Pennsylvania Gambling Expansion Law Includes Earmarks for $20 Million Aquarium, $5 Million Indoor Rec Center

Posted on: October 31, 2017, 09:23h. 

Last updated on: October 31, 2017, 01:17h.

The economically all-encompassing Pennsylvania gambling expansion package signed yesterday by Governor Tom Wolf (D) is a 939-page bill that comes with a few carefully placed earmarks.

Pennsylvania gambling Tom Wolf
Governor Tom Wolf signed the Pennsylvania gambling bill into law, but not before state senators like Lisa Boscola (seen here with Wolf) got some nifty earmarks into the legislation. (Image: Senator Lisa Boscola/Facebook)

The most notable is $20 million set aside for the City of Easton to help build its planned Da Vinci Center aquarium and science center attraction, which would be about 12 miles from Sheldon Adelson’s Sands Bethlehem casino.

Say What Now?

Earmarks, or money set aside for specific projects in omnibus bill packages, are part of the political norm from DC to state capitals across the country. And some lawmakers have mastered the art of covertly embedding the desired language into these bills to forward their own, or their constituents’, agendas.

As an example of this, instead of referring to Easton as, well, Easton, State Senators Pat Browne (R-District 16) and Lisa Boscola (D-District 18), who represent Lehigh County in which the city is situated, pushed for some rather fancy legalese to make it into the bill. See if you can follow it without scratching your head:

“For a ten-year period, $2,000,000 annually shall by allocated … for distribution to a regional economic development corporation in two contiguous counties of the third class where a city of the third class is located in more than one county of the third class for debt service on the construction of a science and education center in a city of the third class that is also the county seat located in a county of the third class in which a category 2 licensed facility is located.”

In summary: Easton. Which brings to mind the great line that “laws are like sausages. It’s better not to see them being made,” attributed to 19th century Prussian statesman Otto Von Bismark. Otto got it, and apparently not much has changed in the 120 years since his death.
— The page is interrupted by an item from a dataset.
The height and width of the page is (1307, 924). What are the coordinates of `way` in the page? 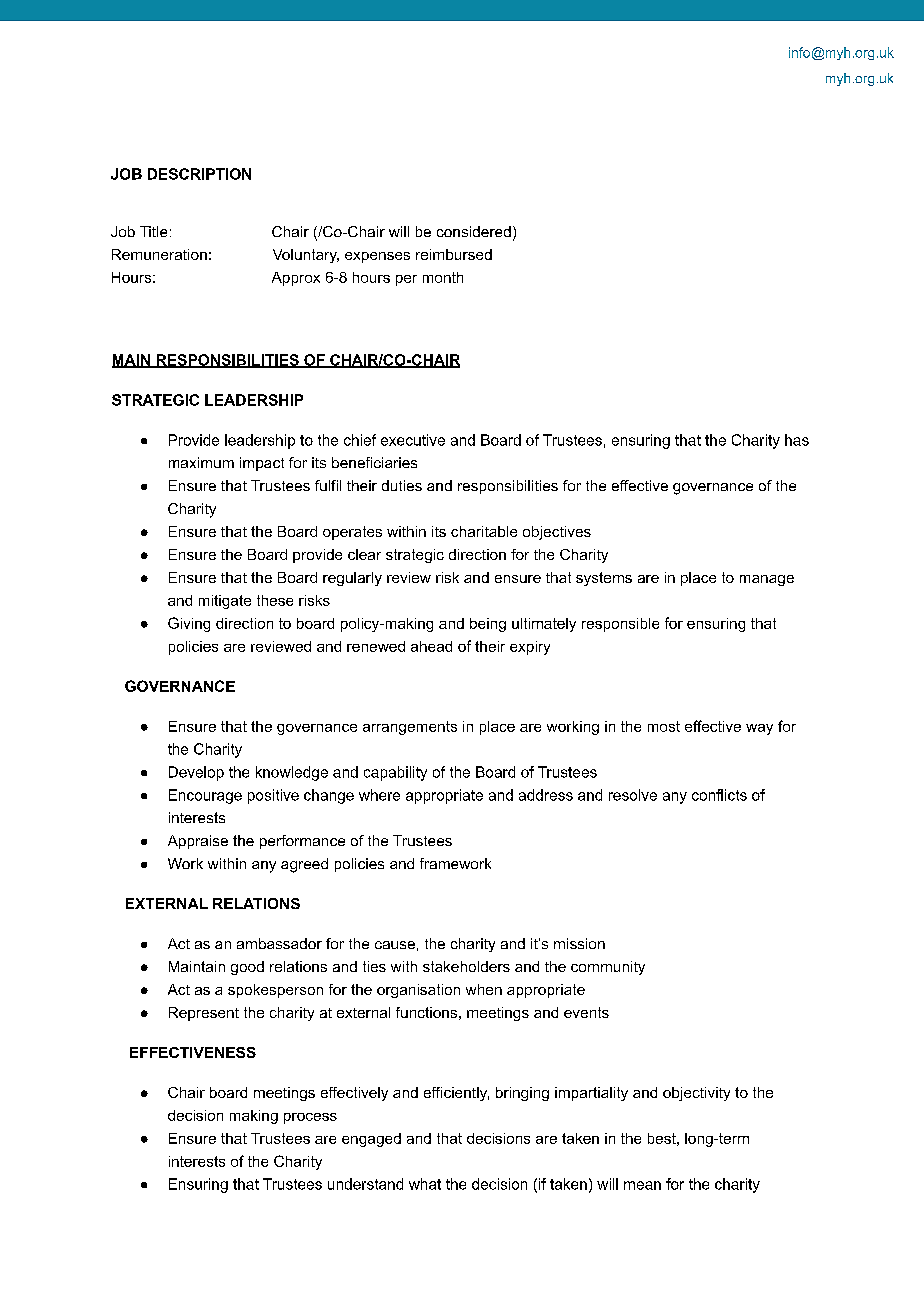 It's located at (759, 729).
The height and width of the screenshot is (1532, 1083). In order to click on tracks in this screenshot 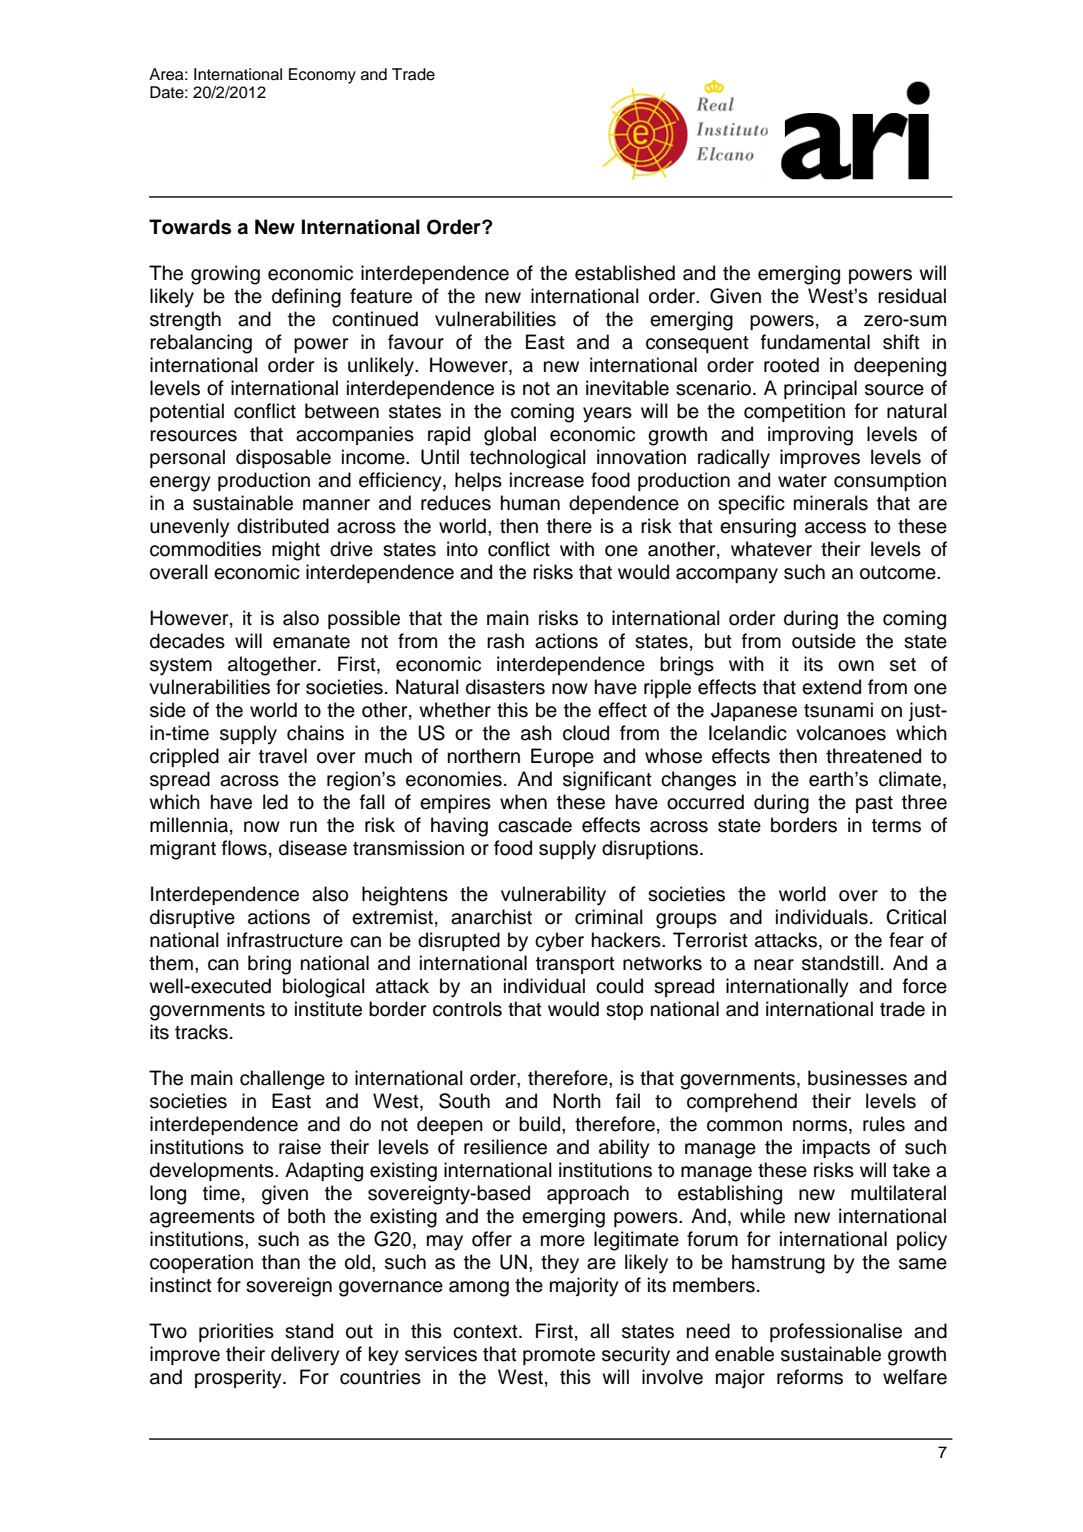, I will do `click(201, 1032)`.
If you’re wondering what the “third class” designation is about, we’d explain it, but you’d just laugh. Google it at your own risk.

Tax Aversion

Pennsylvania lawmakers passed a state budget over the summer that was underfunded by $2.2 billion. Wolf allowed it to pass 10 days later without his signature.

Since then, the Republican General Assembly and the governor have been at odds as to how best to bridge that gap. Wolf has called for a severance tax on energy producers extracting nonrenewable resources, such as oil and natural gas.

Republican lawmakers weren’t willing to endorse that tax, however, leading to gambling expansion coming into favor. Along with allowing up to 10 satellite casinos to be built across the Commonwealth and authorizing online gambling, daily fantasy sports, airport gaming, and slot machines in truck stops, Pennsylvania will now borrow from its annual share of the Tobacco Master Settlement Agreement.

Plenty of Pork

The approved Pennsylvania gambling measure, House Bill 271, is summarized as an act “extensively revising gaming provisions.” But in addition to setting aside $20 million for Easton’s science aquarium center, the package also directs money to other non-gaming projects.

Earmarks include $5 million annually to the Philadelphia School District, $5 million for indoor recreational facilities, including a pool, in the Poconos, and $1.5 million to create and maintain a government land bank in Eerie. Those allocations come mainly through the local share tax.

While the tobacco settlement borrowing and gaming expansion gets Pennsylvania funded and keeps critical expenditures being delivered to state agencies and public schools, Wolf is growing tired of the politics as usual.

“I’m sick … of special-interest politicians, self-interest, political games trumping the public interest,” Wolf said on Monday.

As for the lawmakers who successfully got their constituents’ agendas inserted into the bill without anybody really understanding it, Boscola referred to herself and Browne as the “dynamic duo.”